Selected excerpt
■ ■ ■ ■

DatumLabs

25

Real-time data streams flowing into ClickHouse with seconds-level freshness

5 min

Transformation models refreshing and serving dashboards and APIs

Zero

Rows lost during full migration from Docker Compose to Kubernetes

"A fast pipeline that breaks silently is not an asset. It is a liability. The goal for Venon was not speed alone. It was a foundation where every failure is caught by the system before a user notices it, every change is reviewed before it ships, and every component can be handed off without anxiety."

At a glance

25 real-time data streams flowing from production into ClickHouse with seconds-level freshness
Every infrastructure change reviewed in version control and deployed automatically
Transformation models refreshing every 5 minutes, serving analytics APIs and dashboards directly

Venon is an ad analytics and e-commerce platform. At its core, the product tracks how advertising spend translates into shop revenue — impressions, clicks, visits, orders, refunds — across multiple ad accounts and storefronts simultaneously. For a platform where the core value is performance visibility, the data layer is not a back-office concern. It is the product.

■ ■ ■ ■

Requirements
[A] In the Venon case study, how many rows were lost during the full migration from Docker Compose to Kubernetes?
[B] For each statement, say yes or no to whether the Venon case study supports it, and quote the words that decide it: (i) Transformation models refresh every 5 minutes. (ii) Fifty real-time data streams flow into ClickHouse. (iii) For Venon, the data layer is a back-office concern.
[C] Reproduce the part of the Venon case study between "Venon is an" and "is the product.", inclusive.
Answer from the Venon case study above and nothing else.

Collected data entries
■ ■ ■ ■

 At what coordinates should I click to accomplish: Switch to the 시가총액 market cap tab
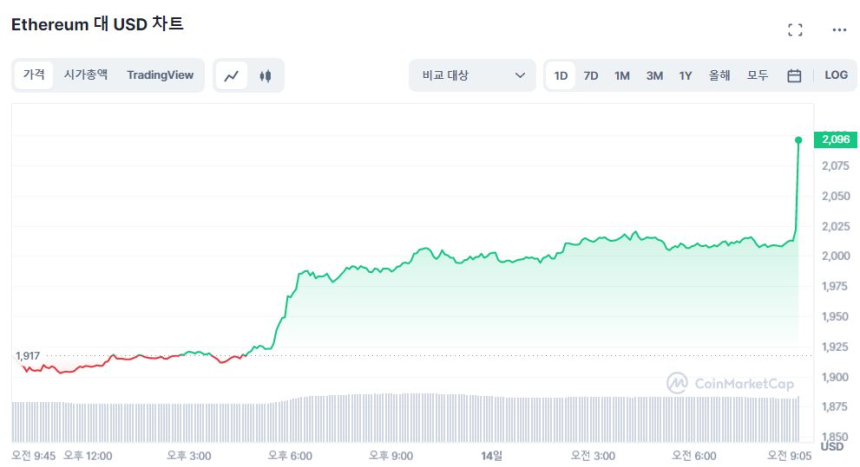point(85,75)
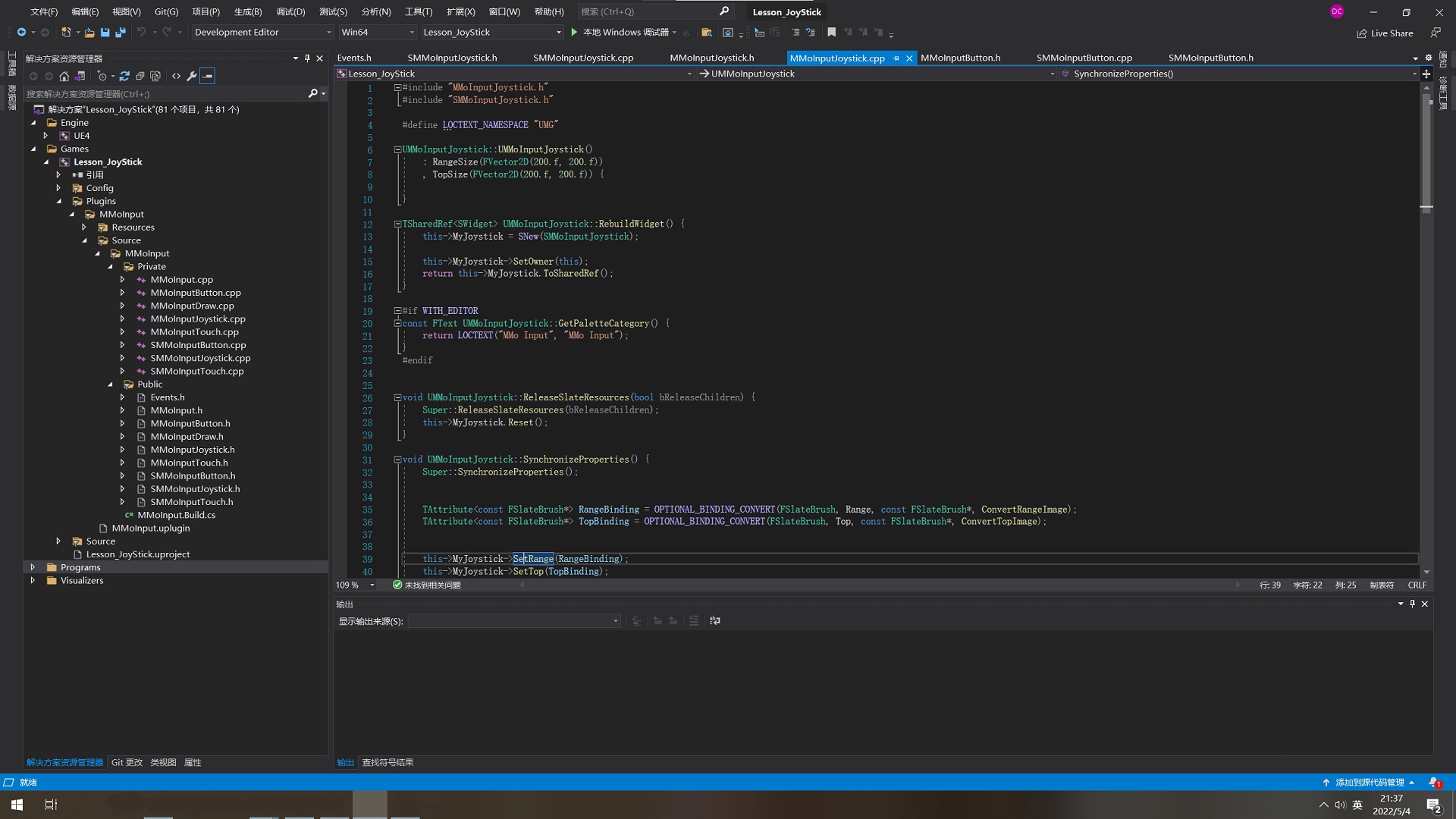Toggle a bookmark on the current line
This screenshot has height=819, width=1456.
pyautogui.click(x=831, y=33)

■ ■ ■ ■

Results of the exercise
[A] Zero.

[B]
(i) Yes: "Transformation models refreshing every 5 minutes"
(ii) No: "25 real-time data streams flowing from production into ClickHouse"
(iii) No: "the data layer is not a back-office concern. It is the product."

[C]
Venon is an ad analytics and e-commerce platform. At its core, the product tracks how advertising spend translates into shop revenue — impressions, clicks, visits, orders, refunds — across multiple ad accounts and storefronts simultaneously. For a platform where the core value is performance visibility, the data layer is not a back-office concern. It is the product.